AIM OF THE TASK » Below are records; report how many of their lines contain the word "computer", giving only the number.

DATA SHOWN »
————
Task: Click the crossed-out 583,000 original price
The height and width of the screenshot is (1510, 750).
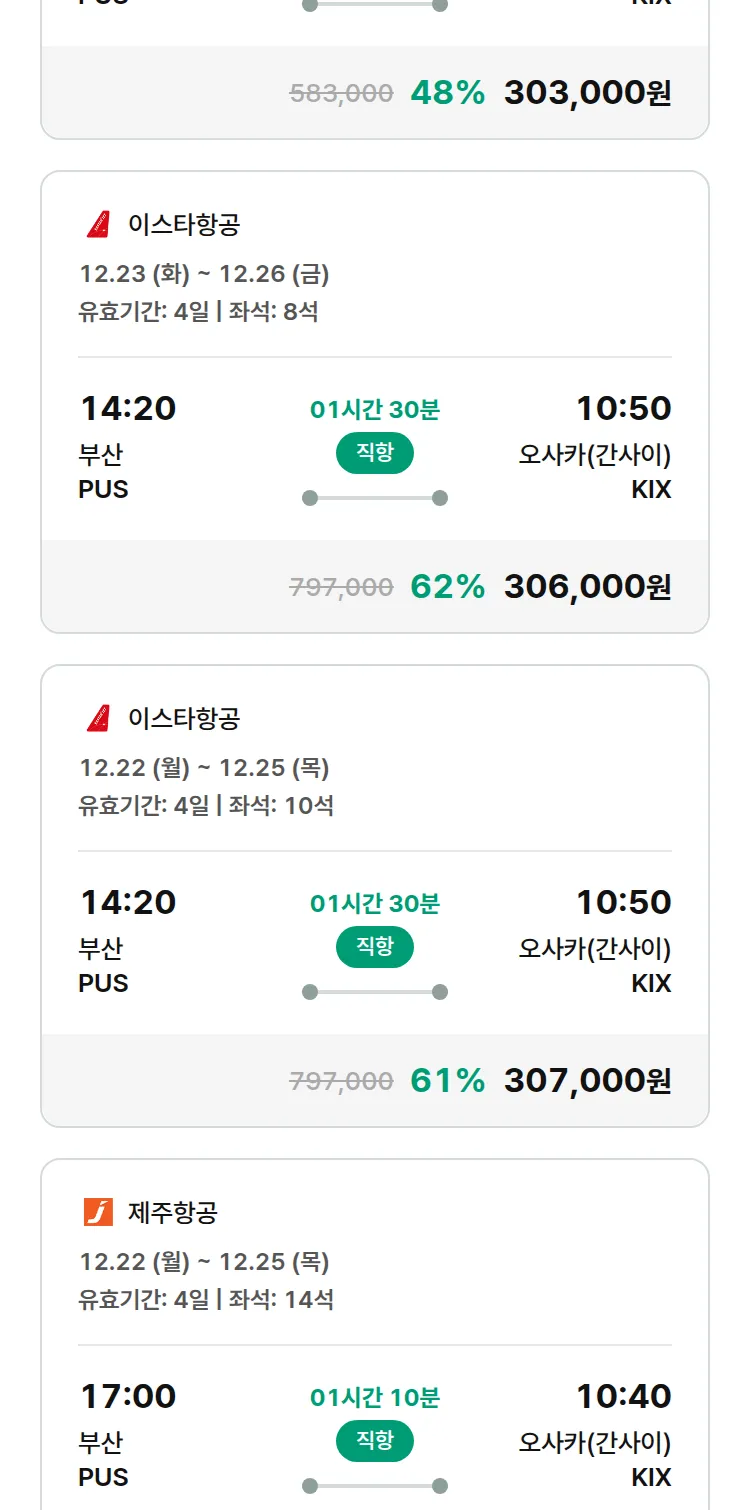Action: (341, 93)
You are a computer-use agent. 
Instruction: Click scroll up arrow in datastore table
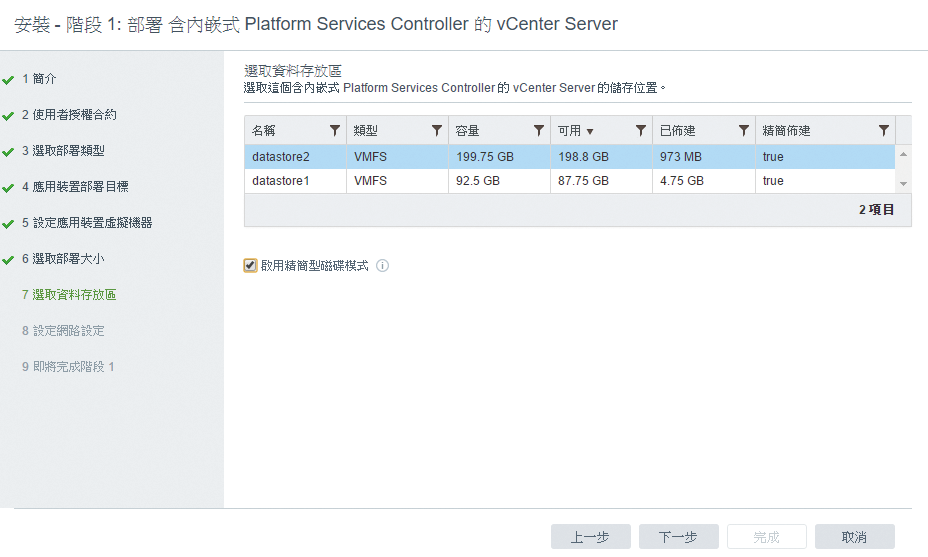click(903, 154)
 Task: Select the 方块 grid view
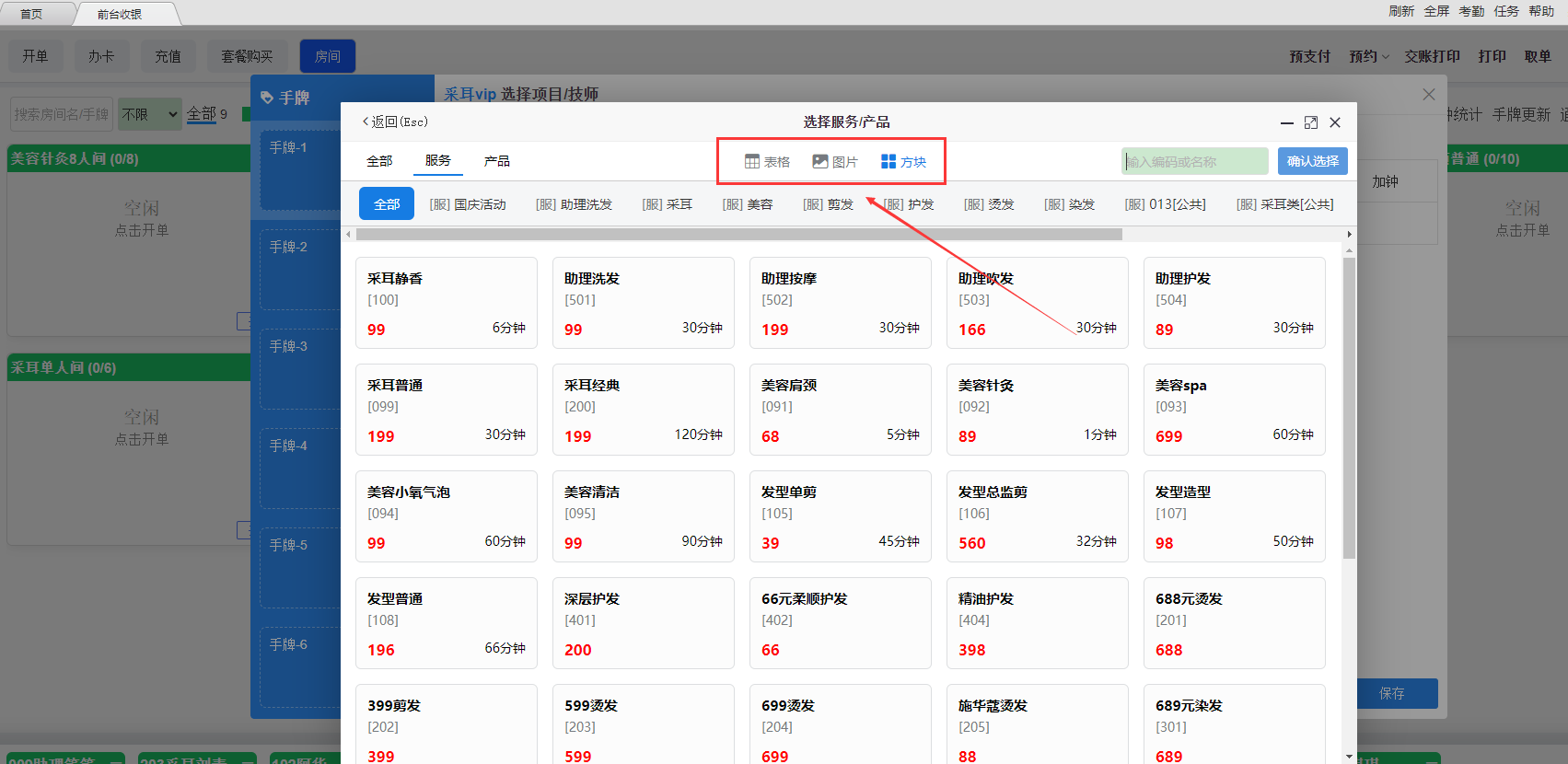pyautogui.click(x=903, y=162)
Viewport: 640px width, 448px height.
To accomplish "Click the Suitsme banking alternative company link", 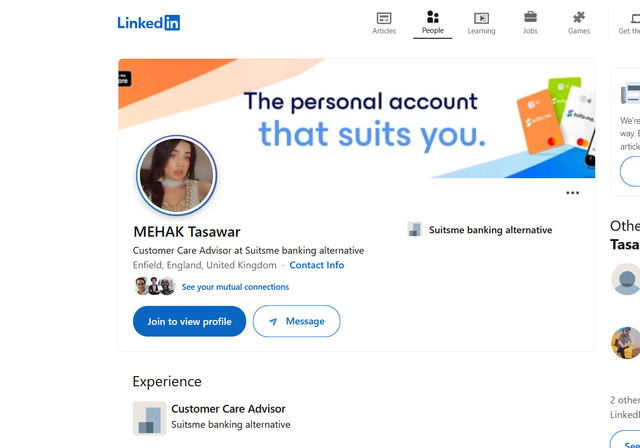I will point(490,230).
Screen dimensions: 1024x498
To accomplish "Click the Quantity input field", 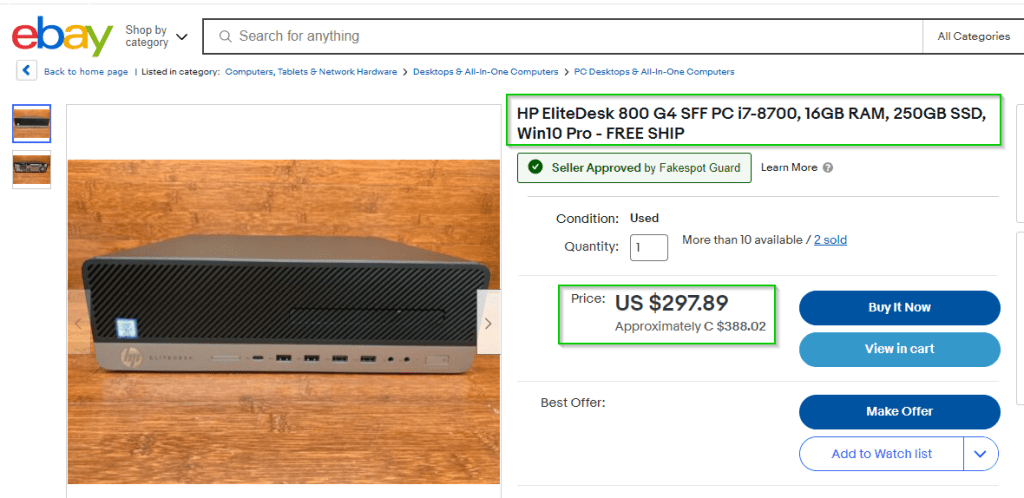I will (x=648, y=247).
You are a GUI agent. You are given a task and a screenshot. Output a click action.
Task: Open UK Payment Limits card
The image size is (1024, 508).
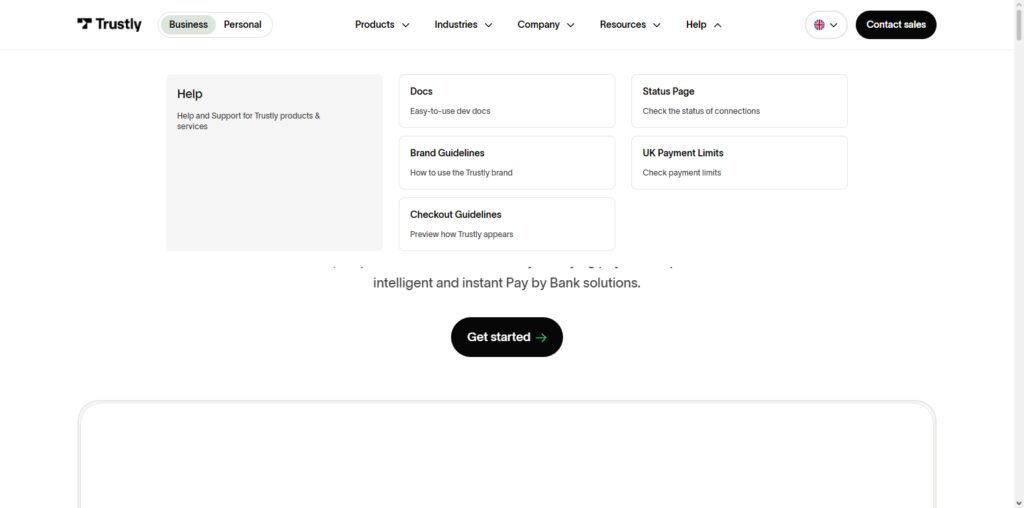(739, 163)

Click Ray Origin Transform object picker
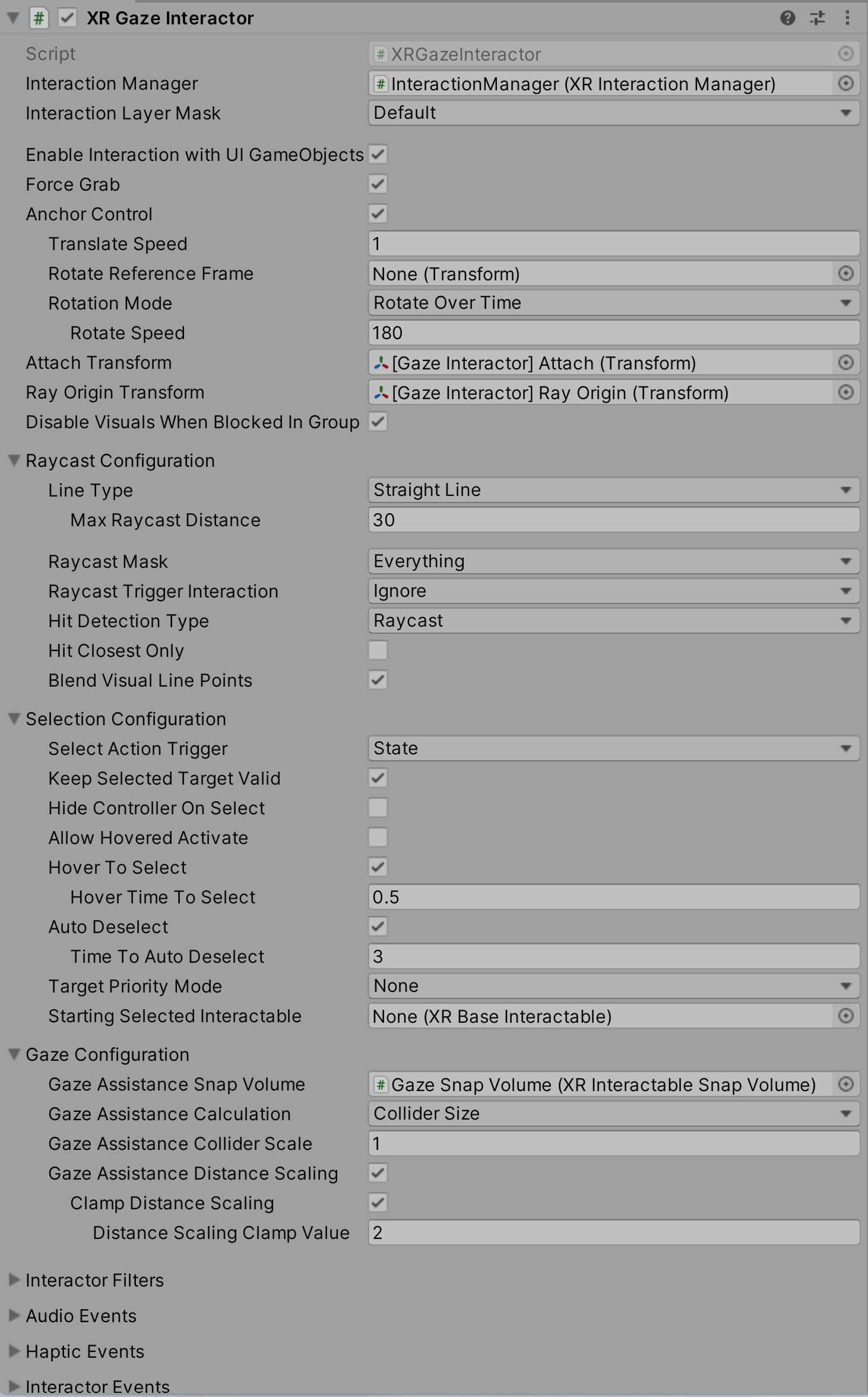pyautogui.click(x=845, y=393)
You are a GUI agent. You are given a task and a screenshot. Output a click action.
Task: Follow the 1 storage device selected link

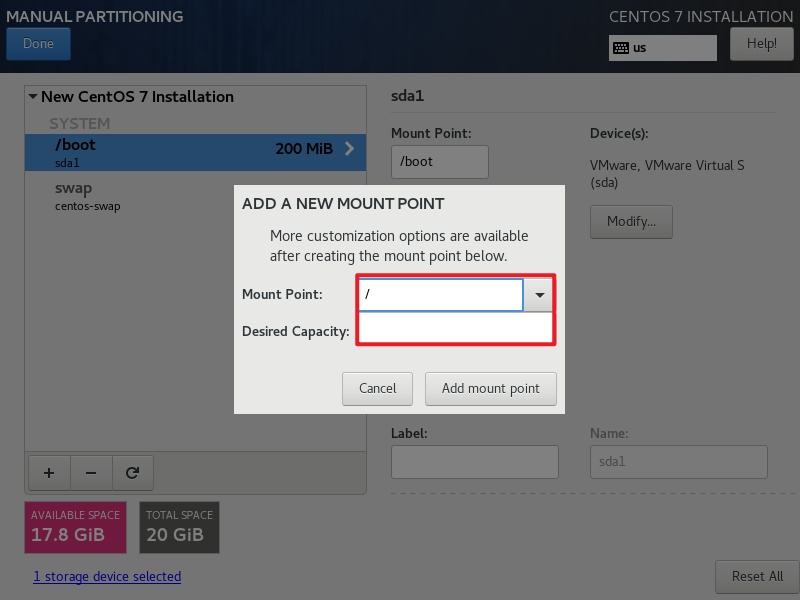pos(107,576)
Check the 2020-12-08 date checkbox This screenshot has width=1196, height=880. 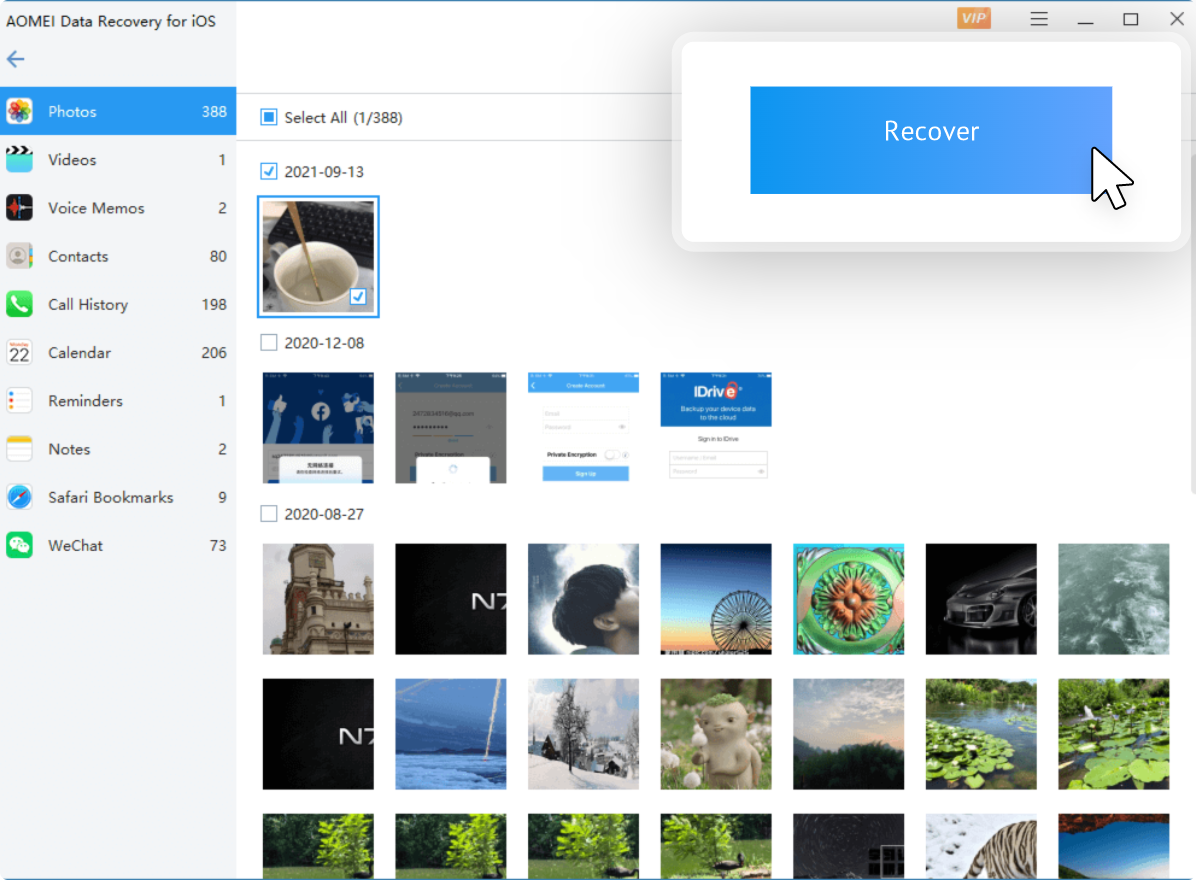[268, 343]
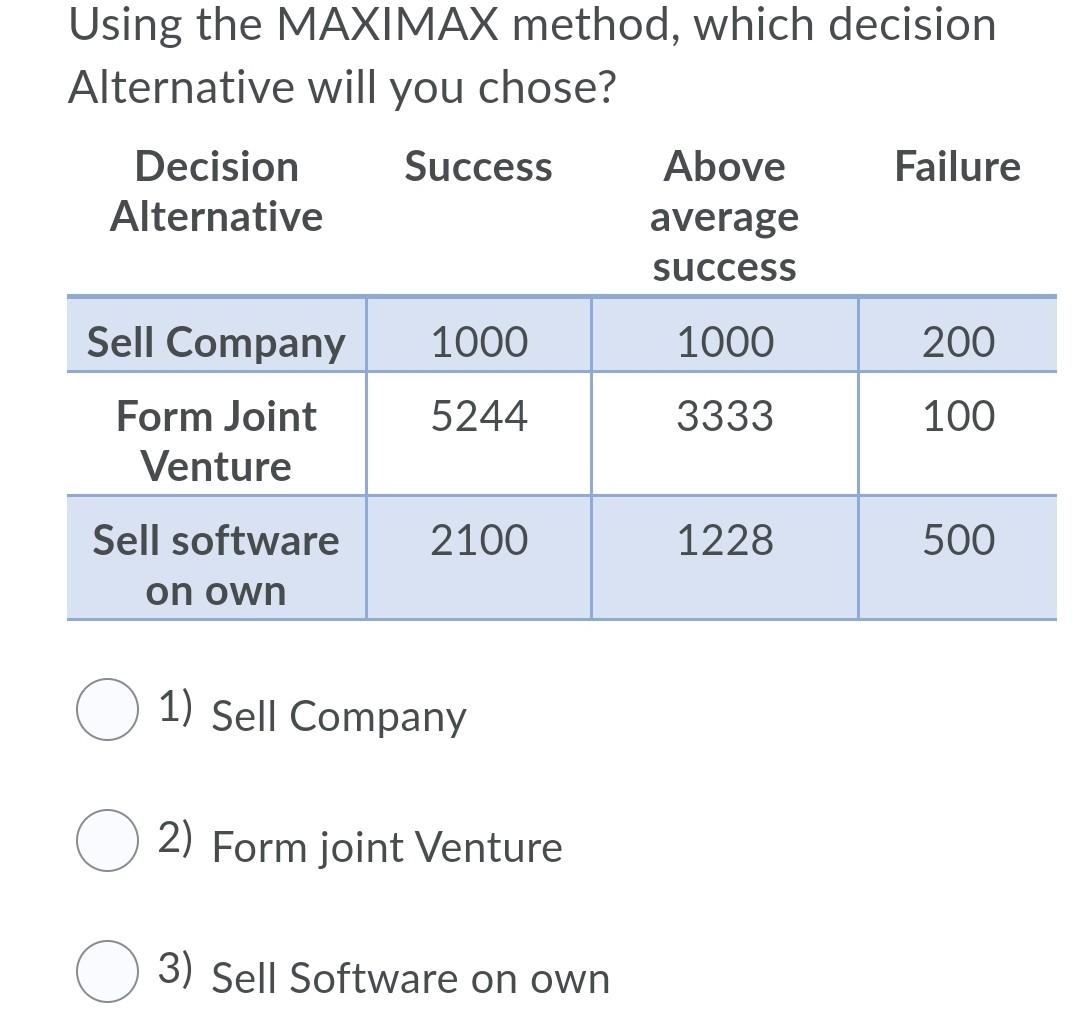Click the Above average success column header
This screenshot has width=1080, height=1024.
click(726, 216)
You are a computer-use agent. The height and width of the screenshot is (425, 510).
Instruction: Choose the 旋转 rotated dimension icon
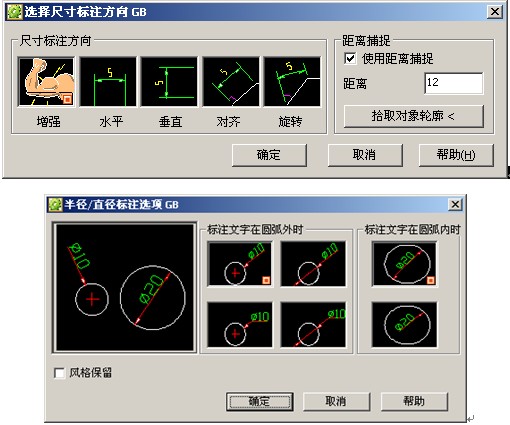(x=292, y=82)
————
WRITTEN SOLUTION » 2